Fortunately it opened the door for sports car teams who contacted me. I'll never forget the day when a team called me and said, ‘hey, we want you to go to Sebring and test our prototype car for three days, and this is what we're going to pay you’. That was like: ‘Pay me? Really? I'm actually going to get paid to go and do this?!’. For three days I literally drove that car laughing inside my helmet thinking, ‘oh man, I'm getting paid to drive sports cars!’. While everything else up to then had been piecing deals together, all I had to do here was show up and drive. So I made that switch to racing - IMSA, the American series, whatever they changed it to every three years - and I had a nice career driving sports cars.

A lot of people will know you through your Speed Secrets books, I think the first one of which was published in 1998. When did you start coaching, and how did the idea of writing those books come about?

To take it back a little way, the very first thing I did in racing was go to a Jim Russell school in Willow Springs Raceway in California when I was 18 or 19. When I finished the school they asked if I wanted to stay and become an instructor. That was the weirdest thing to me: really, teach this stuff? One of the instructors pulled me aside and told me not to do it. He said ‘if you want to go racing, go racing; don't get stuck here in a school instructing’. But it planted a little seed. As every race car driver knows, you're often poorly funded, so you're always looking for side gigs. I found that teaching drivers and helping them learn what I've learned was at times as rewarding as driving a race car. So I started doing that through the 1990s.

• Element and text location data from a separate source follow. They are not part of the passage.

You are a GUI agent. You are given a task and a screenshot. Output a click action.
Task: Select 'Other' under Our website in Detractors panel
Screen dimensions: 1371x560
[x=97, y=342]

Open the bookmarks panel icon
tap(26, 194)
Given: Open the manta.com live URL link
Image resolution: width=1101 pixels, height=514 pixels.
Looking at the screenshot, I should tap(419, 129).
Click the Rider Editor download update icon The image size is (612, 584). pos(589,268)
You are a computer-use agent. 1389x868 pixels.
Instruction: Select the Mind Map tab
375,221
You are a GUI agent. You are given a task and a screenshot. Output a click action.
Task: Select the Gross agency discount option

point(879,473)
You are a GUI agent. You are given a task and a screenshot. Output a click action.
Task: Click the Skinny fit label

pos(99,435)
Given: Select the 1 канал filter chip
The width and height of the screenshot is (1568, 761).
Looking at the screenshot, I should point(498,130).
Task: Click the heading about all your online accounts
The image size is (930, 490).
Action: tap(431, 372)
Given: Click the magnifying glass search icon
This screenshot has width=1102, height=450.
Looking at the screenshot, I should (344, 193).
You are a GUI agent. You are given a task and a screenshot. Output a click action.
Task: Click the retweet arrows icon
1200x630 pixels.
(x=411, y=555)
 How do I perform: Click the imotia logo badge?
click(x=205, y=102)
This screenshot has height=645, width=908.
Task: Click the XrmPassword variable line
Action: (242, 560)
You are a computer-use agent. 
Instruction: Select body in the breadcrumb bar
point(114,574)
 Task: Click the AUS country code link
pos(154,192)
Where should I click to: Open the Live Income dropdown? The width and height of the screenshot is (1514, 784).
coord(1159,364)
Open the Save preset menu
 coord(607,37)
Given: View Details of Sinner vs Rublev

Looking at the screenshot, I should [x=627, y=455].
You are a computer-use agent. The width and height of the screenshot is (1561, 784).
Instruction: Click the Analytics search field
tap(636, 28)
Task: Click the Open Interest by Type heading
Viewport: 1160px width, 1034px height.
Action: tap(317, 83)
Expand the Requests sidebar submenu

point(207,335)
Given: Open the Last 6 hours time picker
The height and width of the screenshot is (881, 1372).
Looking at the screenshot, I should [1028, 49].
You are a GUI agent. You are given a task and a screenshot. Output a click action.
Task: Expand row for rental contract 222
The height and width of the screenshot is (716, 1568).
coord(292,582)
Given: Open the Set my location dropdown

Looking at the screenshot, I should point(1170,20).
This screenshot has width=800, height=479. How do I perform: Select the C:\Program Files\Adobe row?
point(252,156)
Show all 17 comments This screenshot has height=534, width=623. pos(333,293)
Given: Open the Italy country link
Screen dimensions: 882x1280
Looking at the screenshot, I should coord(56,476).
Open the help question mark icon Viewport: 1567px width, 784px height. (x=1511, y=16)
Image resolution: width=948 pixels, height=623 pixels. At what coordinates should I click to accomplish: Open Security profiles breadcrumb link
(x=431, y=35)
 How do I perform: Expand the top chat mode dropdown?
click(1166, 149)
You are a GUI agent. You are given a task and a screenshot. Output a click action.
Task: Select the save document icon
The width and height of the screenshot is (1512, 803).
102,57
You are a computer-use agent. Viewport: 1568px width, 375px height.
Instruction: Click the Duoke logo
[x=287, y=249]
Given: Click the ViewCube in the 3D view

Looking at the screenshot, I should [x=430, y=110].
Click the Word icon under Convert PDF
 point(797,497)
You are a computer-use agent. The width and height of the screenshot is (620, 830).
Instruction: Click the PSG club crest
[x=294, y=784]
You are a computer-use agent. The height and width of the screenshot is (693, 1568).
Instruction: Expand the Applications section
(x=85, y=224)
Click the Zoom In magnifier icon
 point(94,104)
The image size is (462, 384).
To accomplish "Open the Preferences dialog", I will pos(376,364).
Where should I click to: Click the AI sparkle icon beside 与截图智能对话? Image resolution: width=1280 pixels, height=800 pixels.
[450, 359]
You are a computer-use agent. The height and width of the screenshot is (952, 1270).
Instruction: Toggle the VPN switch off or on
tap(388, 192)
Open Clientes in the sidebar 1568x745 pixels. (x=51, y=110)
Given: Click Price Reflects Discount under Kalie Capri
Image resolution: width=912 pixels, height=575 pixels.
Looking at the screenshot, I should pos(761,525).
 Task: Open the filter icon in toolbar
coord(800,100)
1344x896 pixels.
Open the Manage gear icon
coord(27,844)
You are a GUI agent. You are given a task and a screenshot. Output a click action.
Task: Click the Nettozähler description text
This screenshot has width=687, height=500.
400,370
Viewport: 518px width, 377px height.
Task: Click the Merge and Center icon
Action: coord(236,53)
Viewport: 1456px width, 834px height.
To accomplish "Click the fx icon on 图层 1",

I started a school at the local race track in Vancouver, Westwood - which no longer is there - and each year would write a little bit of a handbook or handout for students. It kept growing, and then when I was racing Indy Cars, after every race I would just write all my thoughts down: everything that I learned, and how it might apply to other drivers. Eventually it became this huge document that I gave to a journalist friend of mine. He sent it to the publisher at Motor Books International, and they came back and said they wanted to publish it. I'm pretty sure that in high school I would have been voted the least likely person to ever write anything in their life!

I also went through a period of time in Vancouver writing for the local newspaper, driving tips for the average person. For four or five years every week I had to write a thousand word column, and that forced me to learn how to write. It was one of the best things that ever happened to me. By the time the book was finished I was thinking it was incomplete, and we needed to do something about the mental game. It just kept growing from there. I read a fantastic quote the other day: ‘if you think you can learn things by reading books, you ought to try writing one’. I was like, that is it: the reason I write is to clarify my thinking. Everybody who I have ever written anything for, and who has read anything I've written, I have to thank them for helping me to learn by doing that.

I wasn't actually aware that the Speed Secrets books were written hot off the track, day by day!

One of the various Speed Secrets Books written by Ross. Source: Speed Secrets

You mentioned driving coaches. What are the signs of a good driving coach? Are all fast drivers able to teach, or have you found that teaching is a skill that not everyone has?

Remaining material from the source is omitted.